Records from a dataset
++++

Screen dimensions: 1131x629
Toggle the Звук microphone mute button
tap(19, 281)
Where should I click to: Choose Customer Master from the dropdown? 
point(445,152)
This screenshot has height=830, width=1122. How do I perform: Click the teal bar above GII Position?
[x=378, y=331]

++++

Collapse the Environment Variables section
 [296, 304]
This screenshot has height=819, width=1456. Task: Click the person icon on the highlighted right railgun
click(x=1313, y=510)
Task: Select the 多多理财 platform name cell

++++

● **TASK REQUIREMENTS**:
Transcribe, exactly and without additions, the lines of the records above, beginning with the line that contains "Collapse the Environment Variables section" and ending with the line that contains "Task: Select the 多多理财 platform name cell", both included.

● **TASK RESULT**:
Collapse the Environment Variables section
 [296, 304]
This screenshot has height=819, width=1456. Task: Click the person icon on the highlighted right railgun
click(x=1313, y=510)
Task: Select the 多多理财 platform name cell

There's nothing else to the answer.